Recording Review

Francaix cd coverJean Françaix
Piano Concertino; Les malheurs de Sophie;
Les bosquets de Cythère

Philippe Cassard piano
Ulster Orchestra
Thierry Fischer
conductor
Hyperion CDA67384 (58 minutes: DDD)

 

Gramophone, May 2004

by Roger Nichols

Splendid playing, but in music that just doesn't hold the attention

The playing here is absolutely first-class: rhythmically taut, clear and bright in texture, with a wide range of dynamics, spaciously but not echoingly recorded. But even these virtues can't persuade me of the music’s value. The much lamented Michael Oliver on one occasion fell to wondering why the pieces by Françaix I objected to were precisely the ones he enjoyed most. I have no answer to that. Try as I may, I find that after about three minutes of pretty well any Françaix work my mind starts drifting.

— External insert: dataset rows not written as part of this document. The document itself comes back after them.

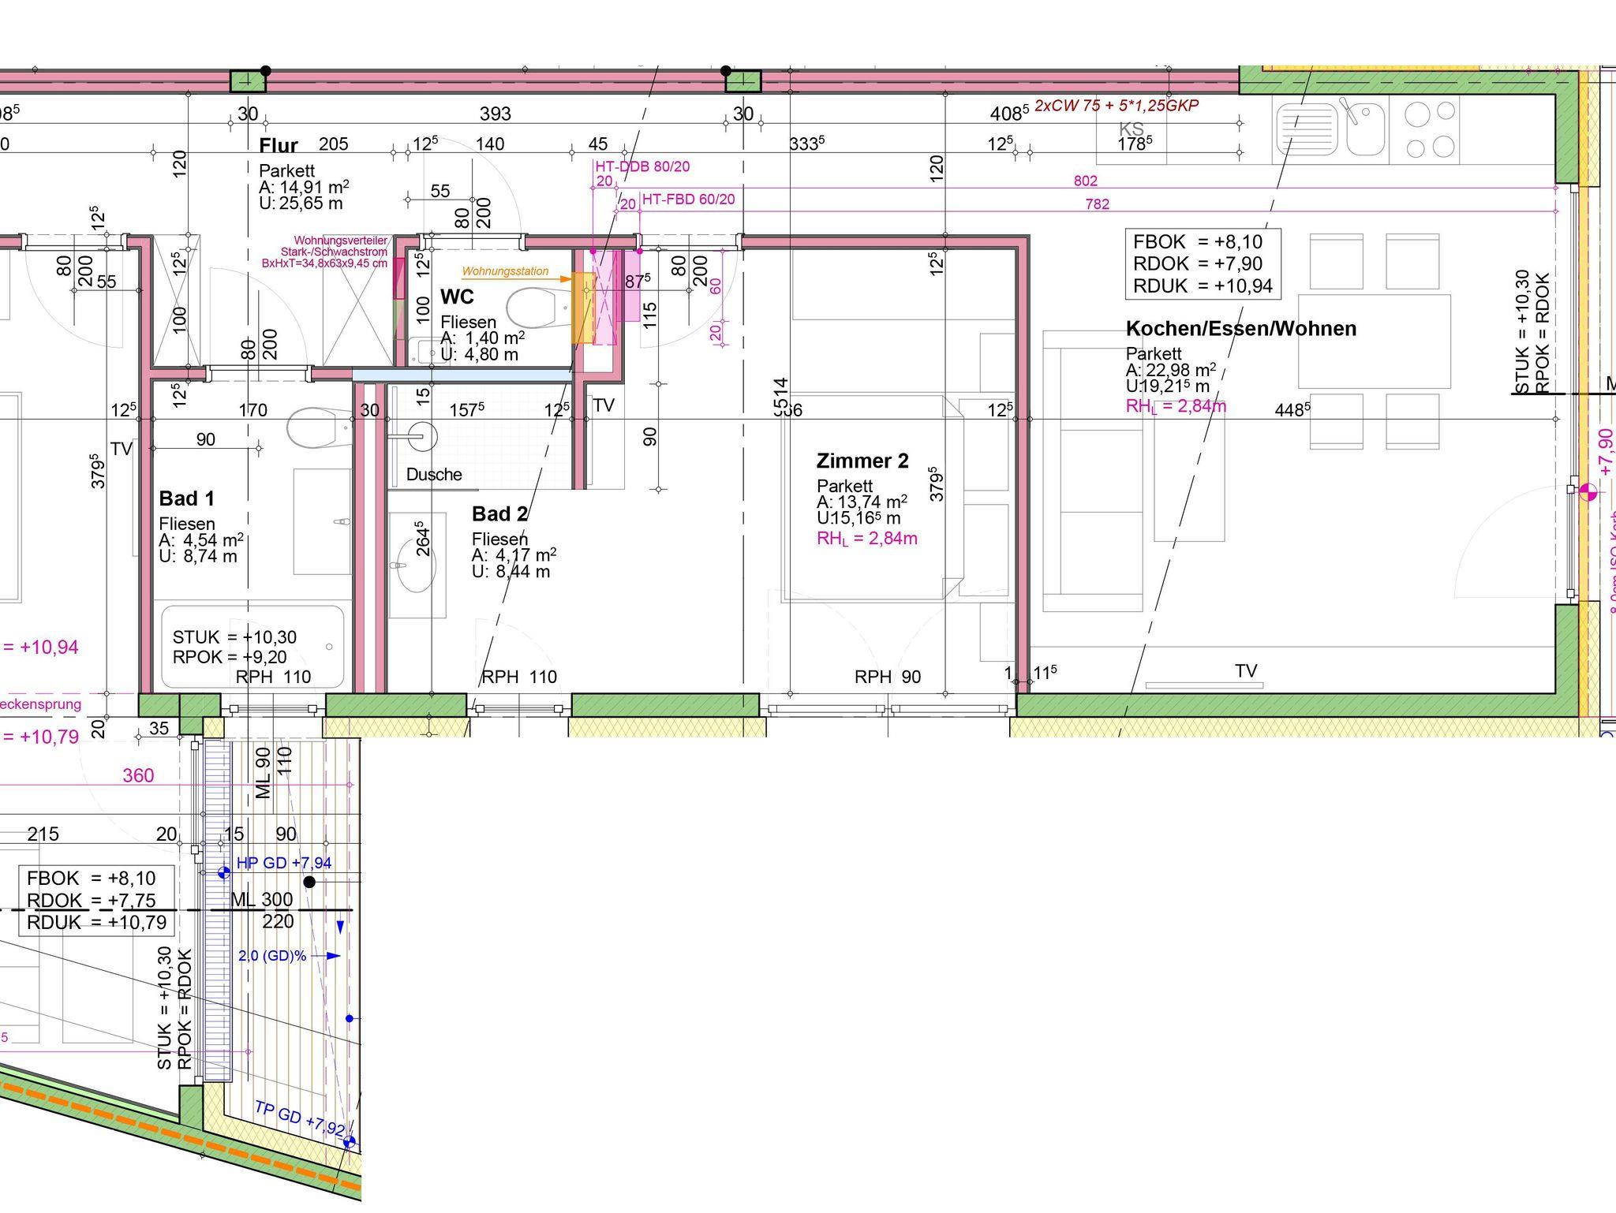The image size is (1616, 1213).
Task: Select the Zimmer 2 room label
Action: [x=862, y=461]
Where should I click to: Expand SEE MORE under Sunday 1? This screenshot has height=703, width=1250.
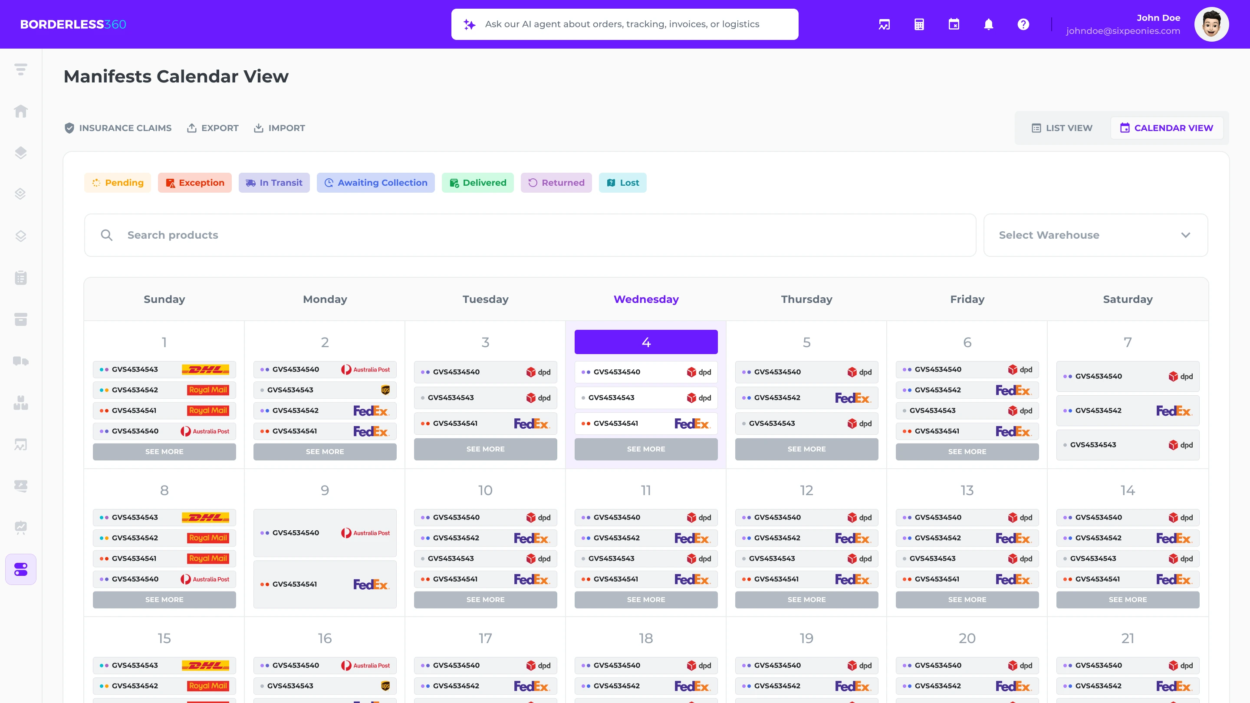click(164, 452)
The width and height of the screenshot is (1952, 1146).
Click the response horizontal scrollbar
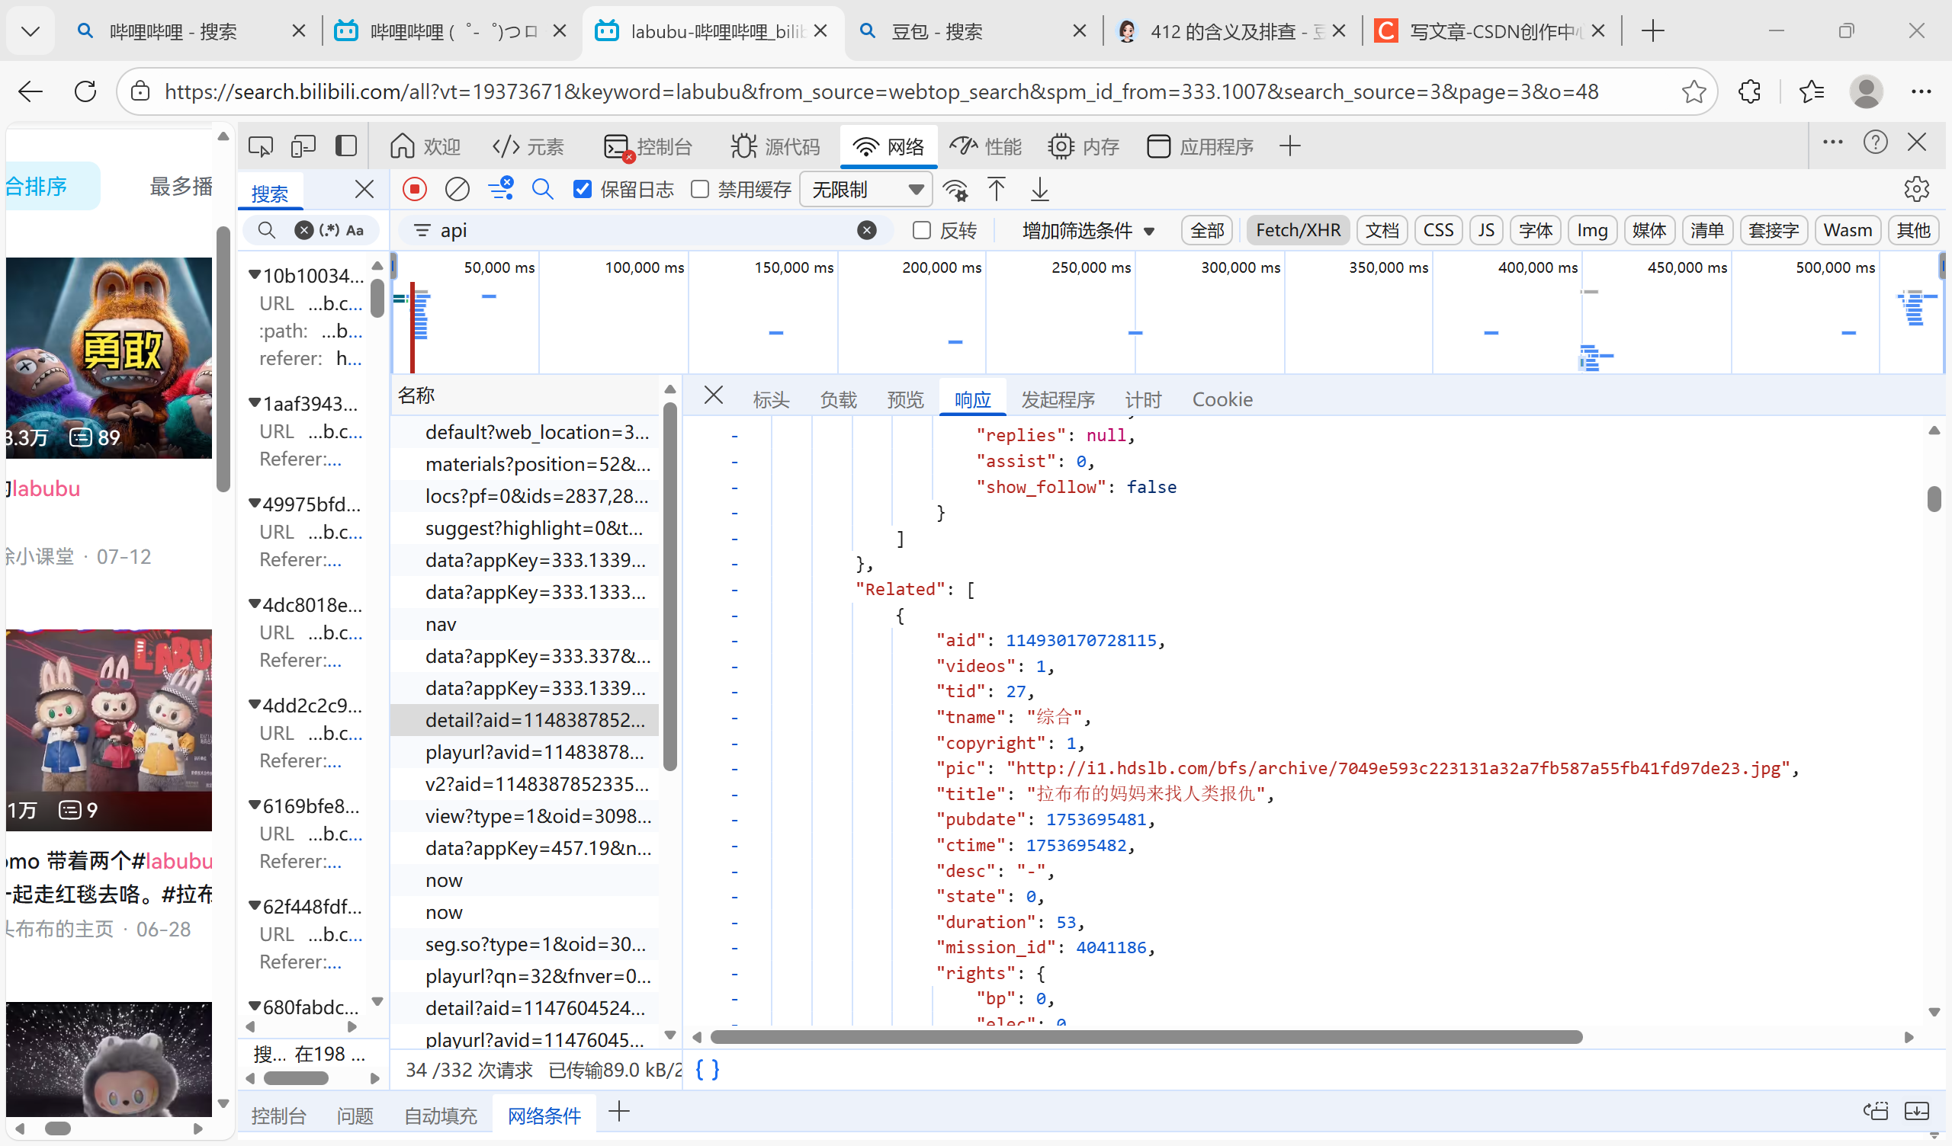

The facture of his music is faultless: the harmonic sideslips would do credit to Prokofiev, and the orchestration ‘sounds’ in the same way Chabrier’s does – I’m aware that when Poulenc persuaded Françaix to orchestrate his Babar, he reckoned he had found ‘une très brillante solution’. But, I ask myself, what is it all for? In bulk, the determined perkiness loses its allure. Please not another glissando, another ‘funny’ bassoon, more ‘wake-up-at-the-back-there’ trumpets. The Piano Concertino is about my limit - or, I would say, his, since none of the four movements lasts longer than three minutes, and the interplay between piano and orchestra is a welcome structural support. I think I just have to confess to a deaf spot on this front, while warmly commending these performances to those listeners who are differently constituted.

 

Irish Times Thursday, 25 March 2004

by Michael Dervan 

Although Jean Françaix was a composer with a light touch, a little of his music tended to go a long way. The composer seems to have understood this, for the three works here, a ballet, a miniature concerto, and a suite of waltzes, divide up into 21 movements with an average duration of under three minutes. Philippe Cassard is the nimble piano soloist in the best-known work, the 1934 Concertino, a frolicking and sentimental piece, four movements in under nine minutes, garbed in Françaix’s always effectively-coloured orchestration. The composer's style didn't change much over the years, so in their different ways, the 1935 ballet Les malheurs de Sophie and the 1946 suite Les bosquets de Cythère, offer the same clever mix of elegance and naughtiness, which Thierry Fischer and the Ulster Orchestra float with a light touch.